Tech security expert warns about sim card scam on T-Mobile customers

It’s Deja Vu for some T-Mobile customers. In August, hackers exposed 50 million customers' data.

Now there is another issue.  The bad guys finding a way to swap your SIM cards.

How scammers take control of your phone number

Cyber risk expert David Derigiotis with Burns & Wilcox explained how it works.

"Your phone essentially goes dead and the attacker ports out your number to their device and now they start receiving all of your calls, all of your text messages," Derigiotis said.

The bad guys take control.  Then they call your phone company and tell them they want to switch your information to a new phone.

"The other is, good old-fashioned social engineering," he said. "They called, they trick the individual pretend that they are you. And they’re asking to port out that number and they’re able to simply do that by deceiving and tricking which is social engineering, taking advantage of that human element."

Dangers of SIM card swapping

Here’s the real danger. Many of us have authentication for other programs on our computers tied to our phones.  So, think about it.  You try to get into a program on your laptop, it pushes an authentication message to the cellphone the crooks now have in their control.

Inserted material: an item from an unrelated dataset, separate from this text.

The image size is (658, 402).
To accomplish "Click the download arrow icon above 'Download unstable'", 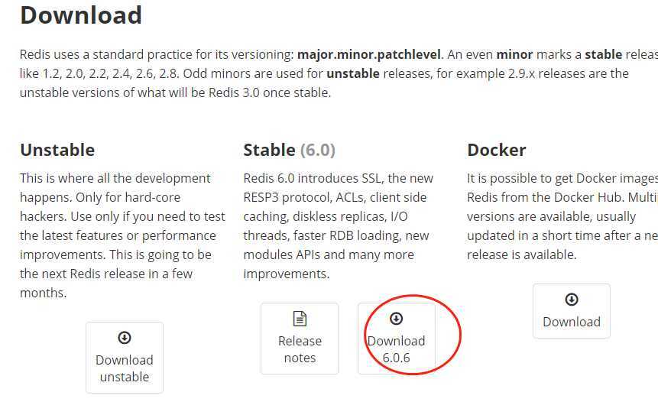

"If you’re using the text message as a second form of authentication for logging into an account whether it be a banking, email, whatever it may be," Derigiotis said. "They got access to that second authentication mechanism. That’s what happened to a number of individuals."

t mobile is sorry

How to protect yourself from T-Mobile scam

So, the best advice, double down on safety around your cell.

"What everyone should do is stop using their cell phone number, stop using that text as a second form of authentication," he said. "Because we see right here, this is the real weak spot, and breaking through that, and being able to get into an online account.

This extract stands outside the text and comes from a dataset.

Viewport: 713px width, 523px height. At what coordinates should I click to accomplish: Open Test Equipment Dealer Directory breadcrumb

"I think it’s more important to use some type of app-based authentication, they have different forms out there, Google authenticator, Authy, there are also hardware out there where you can plug into the computer and by the computer, and it will present that additional code.

T-Mobile responding to people who were hit by this latest attack saying they’re taking immediate steps to help protect all individuals who may be at risk from this cyberattack.